*Exercise description*
Please copy each line of the records below that includes the word "agent".

*Supplied entries*

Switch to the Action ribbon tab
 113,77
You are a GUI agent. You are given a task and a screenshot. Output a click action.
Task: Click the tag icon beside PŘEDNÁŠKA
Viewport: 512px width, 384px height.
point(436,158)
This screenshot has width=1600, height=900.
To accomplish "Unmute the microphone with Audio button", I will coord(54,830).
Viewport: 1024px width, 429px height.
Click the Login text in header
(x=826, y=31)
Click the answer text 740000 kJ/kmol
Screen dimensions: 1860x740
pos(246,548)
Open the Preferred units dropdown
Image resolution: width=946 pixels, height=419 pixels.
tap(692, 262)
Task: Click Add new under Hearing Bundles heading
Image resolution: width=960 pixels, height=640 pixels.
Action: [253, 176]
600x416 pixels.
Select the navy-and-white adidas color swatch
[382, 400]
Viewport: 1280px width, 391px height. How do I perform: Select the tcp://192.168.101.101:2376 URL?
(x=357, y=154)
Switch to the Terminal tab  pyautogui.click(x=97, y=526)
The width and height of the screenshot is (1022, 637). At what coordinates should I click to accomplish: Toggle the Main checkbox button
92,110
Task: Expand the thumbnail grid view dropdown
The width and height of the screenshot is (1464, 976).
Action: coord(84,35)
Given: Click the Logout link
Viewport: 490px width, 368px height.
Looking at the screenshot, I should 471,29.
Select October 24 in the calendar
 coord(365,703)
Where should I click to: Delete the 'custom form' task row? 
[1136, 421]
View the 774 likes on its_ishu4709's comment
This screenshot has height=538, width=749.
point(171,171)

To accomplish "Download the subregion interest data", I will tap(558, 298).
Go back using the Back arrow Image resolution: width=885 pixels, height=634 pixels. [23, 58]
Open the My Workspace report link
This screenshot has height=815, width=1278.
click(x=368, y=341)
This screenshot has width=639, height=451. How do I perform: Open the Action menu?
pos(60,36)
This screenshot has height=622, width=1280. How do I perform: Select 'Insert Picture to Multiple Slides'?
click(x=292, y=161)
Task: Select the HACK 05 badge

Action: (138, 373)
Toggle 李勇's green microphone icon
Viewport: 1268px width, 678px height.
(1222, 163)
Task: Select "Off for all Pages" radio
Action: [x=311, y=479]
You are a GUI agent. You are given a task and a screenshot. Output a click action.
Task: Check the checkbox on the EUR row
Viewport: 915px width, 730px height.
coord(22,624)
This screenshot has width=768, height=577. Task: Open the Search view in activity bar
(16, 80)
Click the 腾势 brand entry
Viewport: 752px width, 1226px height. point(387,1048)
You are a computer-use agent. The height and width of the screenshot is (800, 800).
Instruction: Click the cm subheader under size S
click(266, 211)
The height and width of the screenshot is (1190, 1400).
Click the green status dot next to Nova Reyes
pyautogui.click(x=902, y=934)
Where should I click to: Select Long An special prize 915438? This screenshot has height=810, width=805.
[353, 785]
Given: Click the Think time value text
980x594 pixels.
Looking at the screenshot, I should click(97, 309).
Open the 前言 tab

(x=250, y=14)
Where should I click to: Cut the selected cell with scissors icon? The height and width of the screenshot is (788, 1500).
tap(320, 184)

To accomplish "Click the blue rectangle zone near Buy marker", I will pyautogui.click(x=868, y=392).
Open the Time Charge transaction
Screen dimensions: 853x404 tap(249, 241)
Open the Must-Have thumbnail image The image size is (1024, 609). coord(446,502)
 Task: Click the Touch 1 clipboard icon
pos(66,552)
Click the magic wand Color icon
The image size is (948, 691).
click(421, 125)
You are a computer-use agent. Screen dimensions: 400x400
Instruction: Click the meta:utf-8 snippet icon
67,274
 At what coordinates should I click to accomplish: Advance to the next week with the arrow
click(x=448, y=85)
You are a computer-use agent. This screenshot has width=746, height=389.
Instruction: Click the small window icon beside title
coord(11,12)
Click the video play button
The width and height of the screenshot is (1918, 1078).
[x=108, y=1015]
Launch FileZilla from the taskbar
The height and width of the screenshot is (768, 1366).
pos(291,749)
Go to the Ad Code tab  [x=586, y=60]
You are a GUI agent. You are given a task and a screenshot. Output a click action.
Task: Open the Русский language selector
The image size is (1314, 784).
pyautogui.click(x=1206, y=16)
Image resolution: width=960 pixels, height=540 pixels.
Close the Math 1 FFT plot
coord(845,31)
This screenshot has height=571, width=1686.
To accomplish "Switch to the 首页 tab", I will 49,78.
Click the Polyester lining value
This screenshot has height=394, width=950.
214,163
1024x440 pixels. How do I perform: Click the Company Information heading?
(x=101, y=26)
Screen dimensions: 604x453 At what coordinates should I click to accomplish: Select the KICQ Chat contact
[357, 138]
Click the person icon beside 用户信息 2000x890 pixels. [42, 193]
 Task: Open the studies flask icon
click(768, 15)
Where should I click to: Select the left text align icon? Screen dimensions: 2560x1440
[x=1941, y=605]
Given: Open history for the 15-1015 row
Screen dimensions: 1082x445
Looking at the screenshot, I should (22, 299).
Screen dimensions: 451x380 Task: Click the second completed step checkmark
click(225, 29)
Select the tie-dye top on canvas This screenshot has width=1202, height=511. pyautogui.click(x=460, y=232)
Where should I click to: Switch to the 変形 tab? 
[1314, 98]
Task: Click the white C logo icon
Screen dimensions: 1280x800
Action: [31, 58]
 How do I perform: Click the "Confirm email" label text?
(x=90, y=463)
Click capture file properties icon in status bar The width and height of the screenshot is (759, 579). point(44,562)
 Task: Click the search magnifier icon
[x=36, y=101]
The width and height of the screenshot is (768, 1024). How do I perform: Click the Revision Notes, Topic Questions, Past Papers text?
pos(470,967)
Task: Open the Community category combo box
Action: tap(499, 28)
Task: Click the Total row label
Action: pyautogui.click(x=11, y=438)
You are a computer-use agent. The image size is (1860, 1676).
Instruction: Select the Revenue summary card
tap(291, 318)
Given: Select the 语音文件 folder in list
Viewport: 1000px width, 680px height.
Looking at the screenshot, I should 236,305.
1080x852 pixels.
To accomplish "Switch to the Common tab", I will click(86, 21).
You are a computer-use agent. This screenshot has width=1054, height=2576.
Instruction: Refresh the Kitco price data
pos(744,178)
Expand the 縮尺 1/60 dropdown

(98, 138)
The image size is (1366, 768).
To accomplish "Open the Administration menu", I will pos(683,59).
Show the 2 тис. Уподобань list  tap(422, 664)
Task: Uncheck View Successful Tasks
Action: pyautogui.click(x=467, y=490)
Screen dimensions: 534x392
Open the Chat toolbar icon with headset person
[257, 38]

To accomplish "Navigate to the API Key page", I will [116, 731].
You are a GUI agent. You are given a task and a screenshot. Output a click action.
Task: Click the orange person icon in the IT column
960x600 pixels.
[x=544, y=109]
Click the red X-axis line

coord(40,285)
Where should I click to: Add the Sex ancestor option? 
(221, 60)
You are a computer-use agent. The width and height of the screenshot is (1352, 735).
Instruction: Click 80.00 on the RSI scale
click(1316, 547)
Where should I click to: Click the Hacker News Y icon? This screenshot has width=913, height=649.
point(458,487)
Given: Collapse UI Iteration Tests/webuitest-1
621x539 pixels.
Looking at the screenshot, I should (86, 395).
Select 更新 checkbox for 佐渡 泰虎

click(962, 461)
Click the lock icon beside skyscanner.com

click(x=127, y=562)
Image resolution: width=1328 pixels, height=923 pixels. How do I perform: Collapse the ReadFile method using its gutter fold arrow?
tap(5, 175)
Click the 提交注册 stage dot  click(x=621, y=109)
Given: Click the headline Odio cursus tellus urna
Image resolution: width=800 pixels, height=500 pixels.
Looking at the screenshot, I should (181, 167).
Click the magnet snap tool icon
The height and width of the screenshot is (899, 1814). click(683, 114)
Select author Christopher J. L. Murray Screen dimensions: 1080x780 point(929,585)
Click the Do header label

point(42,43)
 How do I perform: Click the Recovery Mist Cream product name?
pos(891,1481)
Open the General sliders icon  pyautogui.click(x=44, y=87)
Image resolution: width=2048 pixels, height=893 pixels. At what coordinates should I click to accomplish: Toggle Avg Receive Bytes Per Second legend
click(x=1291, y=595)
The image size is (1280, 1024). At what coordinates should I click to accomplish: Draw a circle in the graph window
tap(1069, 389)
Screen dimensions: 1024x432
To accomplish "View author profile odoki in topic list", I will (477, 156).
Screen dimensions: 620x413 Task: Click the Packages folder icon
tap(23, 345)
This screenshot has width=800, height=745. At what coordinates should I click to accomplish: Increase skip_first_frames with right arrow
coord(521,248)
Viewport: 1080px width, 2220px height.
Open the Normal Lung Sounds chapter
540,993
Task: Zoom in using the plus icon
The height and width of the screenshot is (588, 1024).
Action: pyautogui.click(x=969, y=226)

*Solution for this problem*
You are a GUI agent. You are given a task and a screenshot. Output a click action.
You are a GUI agent. You are given a task and a screenshot. Output a click action.
You are a computer-use agent. The height and width of the screenshot is (800, 800).
You are a computer-use agent. Screen dimensions: 400x400
You are a computer-use agent. This screenshot has width=746, height=389.
You are a GUI agent. You are given a task and a screenshot. Output a click action.
You are a computer-use agent. The image size is (1860, 1676).
You are a computer-use agent. This screenshot has width=1054, height=2576.
You are a GUI agent. You are given a task and a screenshot. Output a click action.
You are a computer-use agent. The width and height of the screenshot is (1352, 735).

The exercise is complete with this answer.